- Records for locating described items:
'''

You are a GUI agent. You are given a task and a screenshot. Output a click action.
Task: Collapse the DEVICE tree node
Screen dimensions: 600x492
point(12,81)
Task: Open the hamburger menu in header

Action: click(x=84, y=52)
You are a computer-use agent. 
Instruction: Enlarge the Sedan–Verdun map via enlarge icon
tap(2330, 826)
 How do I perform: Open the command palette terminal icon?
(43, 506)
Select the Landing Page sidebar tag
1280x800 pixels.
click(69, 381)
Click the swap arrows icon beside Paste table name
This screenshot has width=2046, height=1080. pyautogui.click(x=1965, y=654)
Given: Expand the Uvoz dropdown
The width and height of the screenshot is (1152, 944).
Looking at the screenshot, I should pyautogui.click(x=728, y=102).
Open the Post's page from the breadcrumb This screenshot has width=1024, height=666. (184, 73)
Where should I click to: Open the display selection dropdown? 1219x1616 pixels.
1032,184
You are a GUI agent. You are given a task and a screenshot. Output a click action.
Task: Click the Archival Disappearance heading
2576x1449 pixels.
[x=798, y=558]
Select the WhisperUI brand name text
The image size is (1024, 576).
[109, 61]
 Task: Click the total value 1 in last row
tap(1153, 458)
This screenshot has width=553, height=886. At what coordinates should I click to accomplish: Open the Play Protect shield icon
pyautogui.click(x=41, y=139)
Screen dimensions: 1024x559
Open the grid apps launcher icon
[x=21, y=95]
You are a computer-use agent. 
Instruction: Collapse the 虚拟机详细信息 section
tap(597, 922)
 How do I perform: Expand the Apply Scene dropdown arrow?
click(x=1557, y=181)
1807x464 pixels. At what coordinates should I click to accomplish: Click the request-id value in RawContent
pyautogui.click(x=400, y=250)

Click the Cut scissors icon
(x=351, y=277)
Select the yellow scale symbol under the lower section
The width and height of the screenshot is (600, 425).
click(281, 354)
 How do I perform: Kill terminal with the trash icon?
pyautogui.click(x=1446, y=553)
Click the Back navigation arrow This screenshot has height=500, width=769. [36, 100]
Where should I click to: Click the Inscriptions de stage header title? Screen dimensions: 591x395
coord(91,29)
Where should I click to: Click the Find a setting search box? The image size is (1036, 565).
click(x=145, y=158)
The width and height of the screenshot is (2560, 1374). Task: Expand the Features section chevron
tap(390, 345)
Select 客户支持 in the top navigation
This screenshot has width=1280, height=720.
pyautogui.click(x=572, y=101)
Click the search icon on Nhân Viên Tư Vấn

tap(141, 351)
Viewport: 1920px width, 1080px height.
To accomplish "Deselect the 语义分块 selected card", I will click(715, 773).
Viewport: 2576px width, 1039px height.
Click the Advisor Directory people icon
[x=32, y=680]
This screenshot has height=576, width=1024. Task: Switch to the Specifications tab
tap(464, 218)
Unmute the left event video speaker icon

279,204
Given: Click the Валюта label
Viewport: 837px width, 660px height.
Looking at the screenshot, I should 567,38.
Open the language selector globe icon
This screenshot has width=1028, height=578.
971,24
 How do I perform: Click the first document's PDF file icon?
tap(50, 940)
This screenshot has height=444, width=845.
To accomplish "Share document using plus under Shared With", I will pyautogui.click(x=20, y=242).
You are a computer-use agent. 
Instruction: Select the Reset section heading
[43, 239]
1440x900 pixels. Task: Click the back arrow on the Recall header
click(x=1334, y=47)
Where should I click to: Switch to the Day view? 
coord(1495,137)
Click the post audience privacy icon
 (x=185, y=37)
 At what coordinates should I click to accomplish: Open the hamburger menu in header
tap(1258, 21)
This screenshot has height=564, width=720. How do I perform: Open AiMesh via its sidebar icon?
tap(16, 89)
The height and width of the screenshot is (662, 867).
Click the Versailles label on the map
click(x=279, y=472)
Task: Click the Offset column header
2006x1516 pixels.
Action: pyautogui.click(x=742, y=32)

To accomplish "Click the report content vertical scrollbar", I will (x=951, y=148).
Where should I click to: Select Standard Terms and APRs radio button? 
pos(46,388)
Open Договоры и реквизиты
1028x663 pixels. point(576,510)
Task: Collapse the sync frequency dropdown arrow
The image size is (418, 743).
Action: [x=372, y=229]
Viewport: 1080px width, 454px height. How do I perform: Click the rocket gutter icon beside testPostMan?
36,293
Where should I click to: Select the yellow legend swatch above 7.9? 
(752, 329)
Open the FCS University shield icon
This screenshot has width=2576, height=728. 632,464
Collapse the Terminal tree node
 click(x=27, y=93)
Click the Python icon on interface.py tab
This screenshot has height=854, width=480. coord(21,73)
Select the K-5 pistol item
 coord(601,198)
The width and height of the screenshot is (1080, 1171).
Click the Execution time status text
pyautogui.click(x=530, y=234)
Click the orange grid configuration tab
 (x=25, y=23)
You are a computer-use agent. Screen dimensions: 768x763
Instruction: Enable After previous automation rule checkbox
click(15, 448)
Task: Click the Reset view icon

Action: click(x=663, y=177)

'''

- WHAT YOU WILL DO:
Write out the records above again, substituting "tree item" for every "tree node" and changing nothing else.

- ANSWER BELOW:
You are a GUI agent. You are given a task and a screenshot. Output a click action.
Task: Collapse the DEVICE tree item
Screen dimensions: 600x492
point(12,81)
Task: Open the hamburger menu in header

Action: click(x=84, y=52)
You are a computer-use agent. 
Instruction: Enlarge the Sedan–Verdun map via enlarge icon
tap(2330, 826)
 How do I perform: Open the command palette terminal icon?
(43, 506)
Select the Landing Page sidebar tag
1280x800 pixels.
click(69, 381)
Click the swap arrows icon beside Paste table name
This screenshot has width=2046, height=1080. pyautogui.click(x=1965, y=654)
Given: Expand the Uvoz dropdown
The width and height of the screenshot is (1152, 944).
Looking at the screenshot, I should pyautogui.click(x=728, y=102).
Open the Post's page from the breadcrumb This screenshot has width=1024, height=666. (184, 73)
Where should I click to: Open the display selection dropdown? 1219x1616 pixels.
1032,184
You are a GUI agent. You are given a task and a screenshot. Output a click action.
Task: Click the Archival Disappearance heading
2576x1449 pixels.
[x=798, y=558]
Select the WhisperUI brand name text
The image size is (1024, 576).
[109, 61]
 Task: Click the total value 1 in last row
tap(1153, 458)
This screenshot has width=553, height=886. At what coordinates should I click to accomplish: Open the Play Protect shield icon
pyautogui.click(x=41, y=139)
Screen dimensions: 1024x559
Open the grid apps launcher icon
[x=21, y=95]
You are a computer-use agent. 
Instruction: Collapse the 虚拟机详细信息 section
tap(597, 922)
 How do I perform: Expand the Apply Scene dropdown arrow?
click(x=1557, y=181)
1807x464 pixels. At what coordinates should I click to accomplish: Click the request-id value in RawContent
pyautogui.click(x=400, y=250)

Click the Cut scissors icon
(x=351, y=277)
Select the yellow scale symbol under the lower section
The width and height of the screenshot is (600, 425).
click(281, 354)
 How do I perform: Kill terminal with the trash icon?
pyautogui.click(x=1446, y=553)
Click the Back navigation arrow This screenshot has height=500, width=769. [36, 100]
Where should I click to: Click the Inscriptions de stage header title? Screen dimensions: 591x395
coord(91,29)
Where should I click to: Click the Find a setting search box? The image size is (1036, 565).
click(x=145, y=158)
The width and height of the screenshot is (2560, 1374). Task: Expand the Features section chevron
tap(390, 345)
Select 客户支持 in the top navigation
This screenshot has width=1280, height=720.
pyautogui.click(x=572, y=101)
Click the search icon on Nhân Viên Tư Vấn

tap(141, 351)
Viewport: 1920px width, 1080px height.
To accomplish "Deselect the 语义分块 selected card", I will click(715, 773).
Viewport: 2576px width, 1039px height.
Click the Advisor Directory people icon
[x=32, y=680]
This screenshot has height=576, width=1024. Task: Switch to the Specifications tab
tap(464, 218)
Unmute the left event video speaker icon

279,204
Given: Click the Валюта label
Viewport: 837px width, 660px height.
Looking at the screenshot, I should 567,38.
Open the language selector globe icon
This screenshot has width=1028, height=578.
971,24
 How do I perform: Click the first document's PDF file icon?
tap(50, 940)
This screenshot has height=444, width=845.
To accomplish "Share document using plus under Shared With", I will pyautogui.click(x=20, y=242).
You are a computer-use agent. 
Instruction: Select the Reset section heading
[43, 239]
1440x900 pixels. Task: Click the back arrow on the Recall header
click(x=1334, y=47)
Where should I click to: Switch to the Day view? 
coord(1495,137)
Click the post audience privacy icon
 (x=185, y=37)
 At what coordinates should I click to accomplish: Open the hamburger menu in header
tap(1258, 21)
This screenshot has height=564, width=720. How do I perform: Open AiMesh via its sidebar icon?
tap(16, 89)
The height and width of the screenshot is (662, 867).
Click the Versailles label on the map
click(x=279, y=472)
Task: Click the Offset column header
2006x1516 pixels.
Action: pyautogui.click(x=742, y=32)

To accomplish "Click the report content vertical scrollbar", I will (x=951, y=148).
Where should I click to: Select Standard Terms and APRs radio button? 
pos(46,388)
Open Договоры и реквизиты
1028x663 pixels. point(576,510)
Task: Collapse the sync frequency dropdown arrow
The image size is (418, 743).
Action: [x=372, y=229]
Viewport: 1080px width, 454px height. How do I perform: Click the rocket gutter icon beside testPostMan?
36,293
Where should I click to: Select the yellow legend swatch above 7.9? 
(752, 329)
Open the FCS University shield icon
This screenshot has width=2576, height=728. 632,464
Collapse the Terminal tree item
 click(x=27, y=93)
Click the Python icon on interface.py tab
This screenshot has height=854, width=480. coord(21,73)
Select the K-5 pistol item
 coord(601,198)
The width and height of the screenshot is (1080, 1171).
Click the Execution time status text
pyautogui.click(x=530, y=234)
Click the orange grid configuration tab
 (x=25, y=23)
You are a computer-use agent. Screen dimensions: 768x763
Instruction: Enable After previous automation rule checkbox
click(15, 448)
Task: Click the Reset view icon

Action: click(x=663, y=177)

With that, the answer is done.